Monday, January 6, 2020

Refugees to the Rescue

Sutera, a village in Sicily, has since 2014 increased its mostly elderly population of a few hundred inhabitants with dozens of refugees. The town in the 1970s had over 5,000 people, but most had left to seek better job opportunities in larger cities. By 2012, this out-migration caused homes to be abandoned and shops to be closed. With only 10 kids left to educate, the local school was on the verge of closing.

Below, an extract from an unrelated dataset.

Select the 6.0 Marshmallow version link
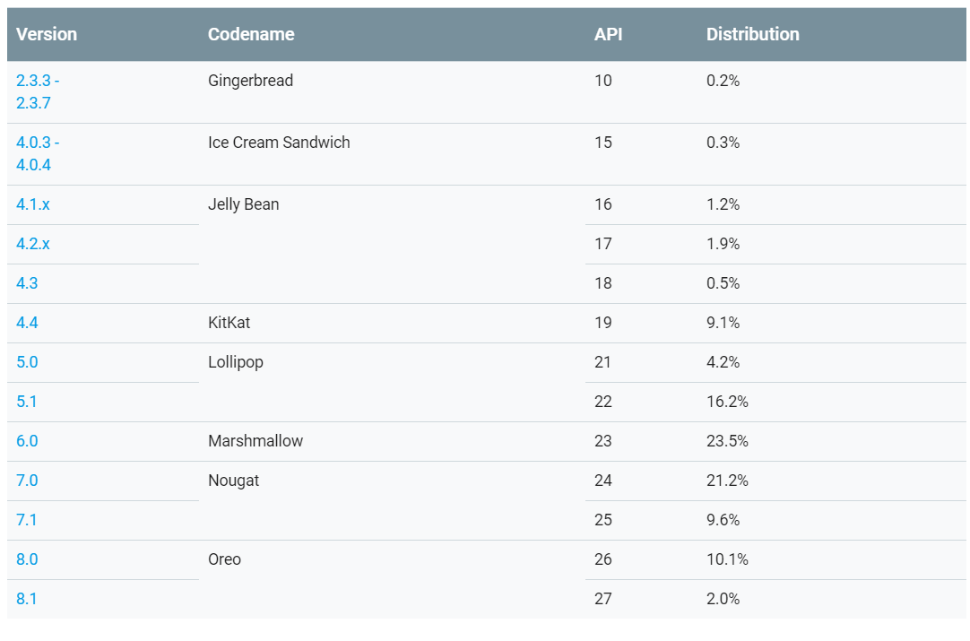 [x=27, y=441]
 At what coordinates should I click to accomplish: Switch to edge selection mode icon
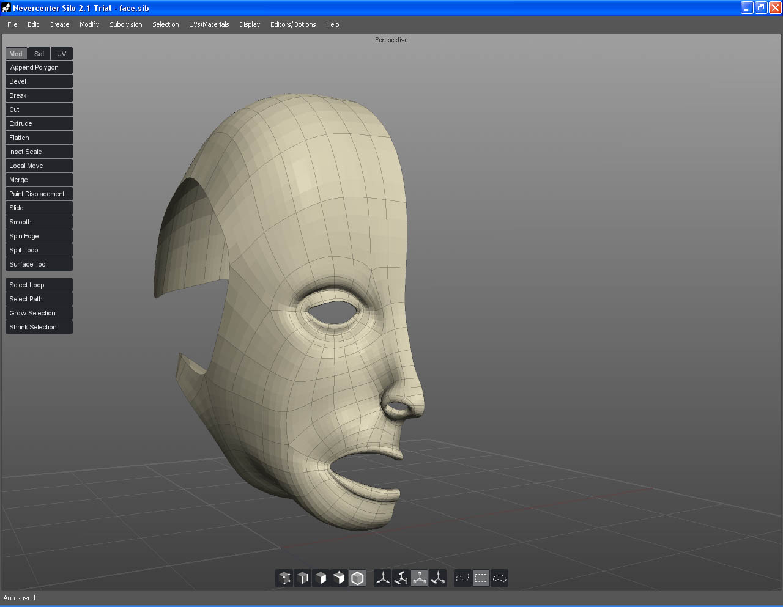[303, 578]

But everything changed in October 2013 after a trawler with about 500 migrants on board caught fire near Lampedusa, an Italian island around 70 miles from northern Africa. As many as 368 people died, but some 150 survived. That incident inspired the mayor of Sutera to involve his village in an Italian resettlement program that allows asylum seekers to permanently move into vacant houses. 

The Italians in Sutera today see positive change: stores have reopened, homes have been restored, and the school has been reborn. The Ethiopians, Pakistani, Nigerians and others who have found refuge in the town have started new lives, and help to support the local businesses.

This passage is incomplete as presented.